> WHAT THE TASK ASKS
Give back exactly the lines running from the line with "Accept All [button] (133, 2547)" to the end of the entries, and only those lines.

> GIVEN DATA
•••

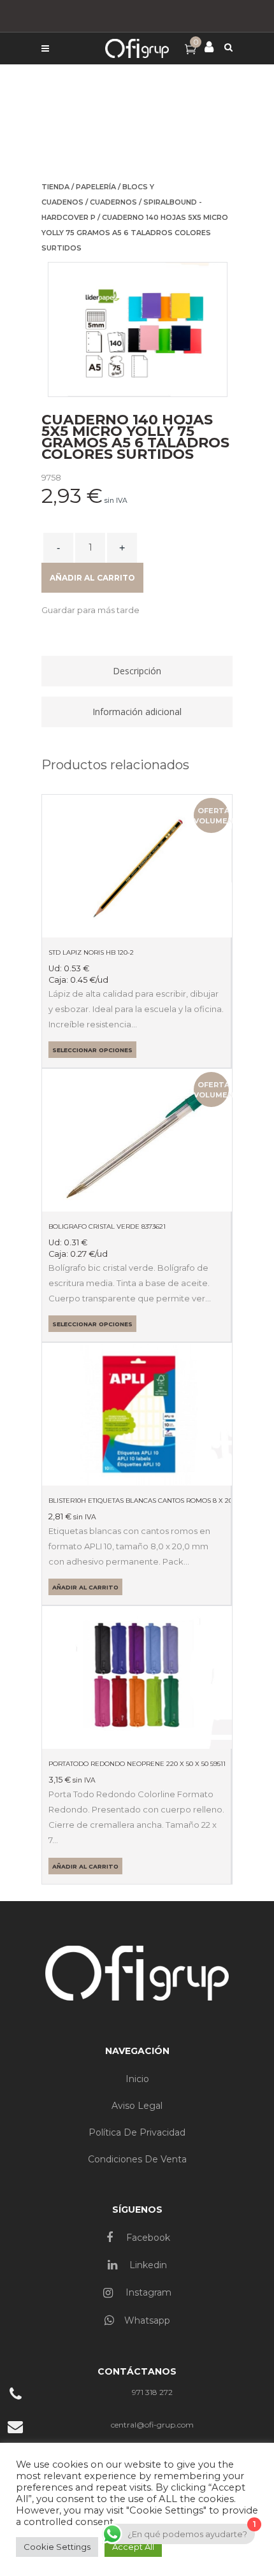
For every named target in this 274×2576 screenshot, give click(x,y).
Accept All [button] (133, 2547)
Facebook (147, 2237)
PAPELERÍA (96, 186)
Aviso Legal (137, 2105)
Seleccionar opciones (92, 1049)
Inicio (137, 2079)
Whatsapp (147, 2320)
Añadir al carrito (92, 577)
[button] (90, 610)
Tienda (55, 186)
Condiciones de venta (137, 2159)
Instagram (147, 2292)
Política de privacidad (137, 2132)
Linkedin (147, 2265)
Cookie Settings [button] (57, 2547)
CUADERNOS (113, 202)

•••

> COMPLETED EXERCISE
Accept All [button] (133, 2547)
Facebook (147, 2237)
PAPELERÍA (96, 186)
Aviso Legal (137, 2105)
Seleccionar opciones (92, 1049)
Inicio (137, 2079)
Whatsapp (147, 2320)
Añadir al carrito (92, 577)
[button] (90, 610)
Tienda (55, 186)
Condiciones de venta (137, 2159)
Instagram (147, 2292)
Política de privacidad (137, 2132)
Linkedin (147, 2265)
Cookie Settings [button] (57, 2547)
CUADERNOS (113, 202)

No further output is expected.